Iowa’s Supreme Court reaffirmed its ruling that dentist James Knight was within his legal rights when he terminated a longtime assistant after growing too attracted to her. The court, which came to the same outcome it did in this case last year, clarified that bosses can fire employees that they and their spouses see as threats to their marriages.
The ruling upholds the discrimination lawsuit that Melissa Nelson filed against Knight, who fired his assistant of a decade after his wife learned of text messages between the two.
Chief Justice Mark Cady added a concurrence Friday, joined by two other justices, to further explain the court's rationale.
"Nelson was terminated because of the activities of her consensual personal relationship with her employer, not because of her gender," Cady wrote.
“The decision quite honestly … is not stepping away in any way from the decision last December,” Knight’s attorney Stu Cochran said. “Our laws were never intended to create an environment where every type of event or unfairness in the workplace results in a lawsuit.
“Bad behavior is not equal to illegal behavior.”
The 33-year-old Nelson has said she viewed Knight, who is two decades older, as a father figure and never sought a romantic relationship with him. Cady said that may be true, but that they still had a relationship that went beyond the "reasonable parameters of workplace interaction."

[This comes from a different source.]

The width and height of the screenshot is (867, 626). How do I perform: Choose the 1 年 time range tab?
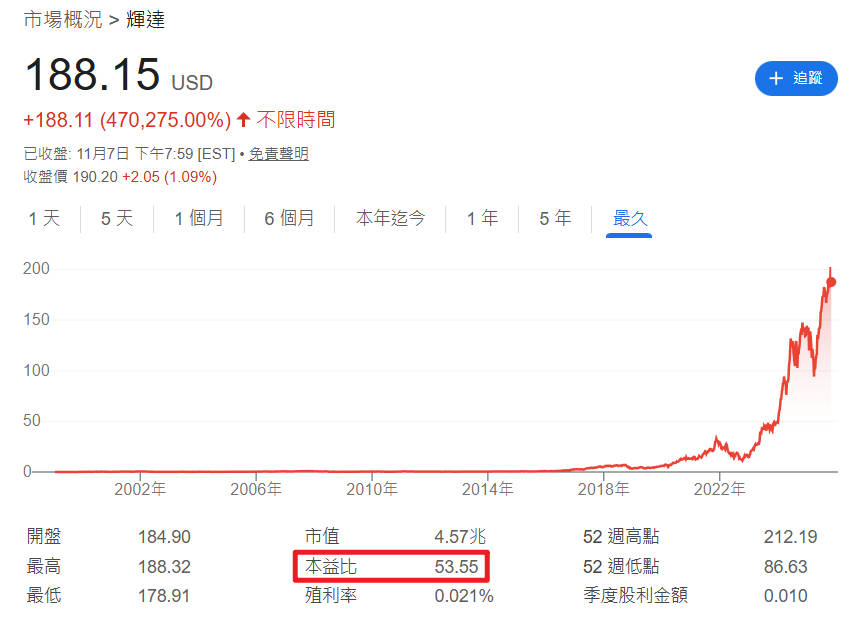[482, 218]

Cady said Nelson once told Knight that she wasn't having much sex and he responded, "That's like having a Lamborghini in the garage and not ever driving it." The dentist had also texted her asking how often she experienced orgasms (she did not respond) and complained that her body distracted him at work, once telling her that if she saw his pants bulging, that was a sign her clothes were too revealing. Knight also gave Nelson more favorable treatment than other workers, and she once texted him that she continued working there "because of you," he noted.